How to fix the slideshow so it loops? Simply copy the pics to the _root directory_ of another storage card or flash drive (don’t delete the folder structure on your camera’s storage card, of course, as you’ll need it for your camera). Now, on your supplemental card, you will be rid of the “blank images,” and the slideshow will loop, as the target card is devoid of the camera-required folder structure.

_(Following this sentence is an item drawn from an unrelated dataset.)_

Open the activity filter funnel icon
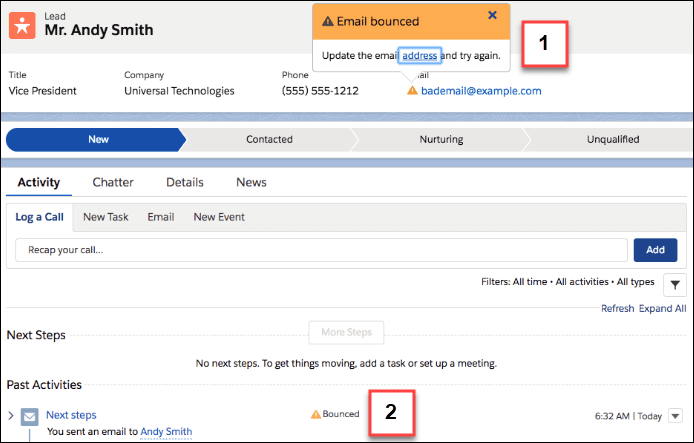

Last, the slideshow transition duration can be set for a number of different user-defined intervals. Those intervals, however, are also affected by the size and optimization of the image files on the card. For example, if you have 10 100 kb files and set the duration to 5 seconds, the slideshow will play exactly as defined. If, however, you sandwich several 6 MB files in the middle of the 100 kb slideshow, your duration in going from a 100 kb file to a 6 MB pic in the sequence will take _more_ than 5 seconds…even if you have the duration set to 5 seconds. The frame is having to resample, and what would take 5 seconds going from pic 1 to 2 might now take 8 seconds, but the extra time is not glaring…or even particularly noticeable. This is no big deal at all for me, as the pics are so lifelike I hate to see one fade at all, but I thought I would mention it…just in case you plan to add some hefty 10 mb images and expect them to cycle every 5 seconds.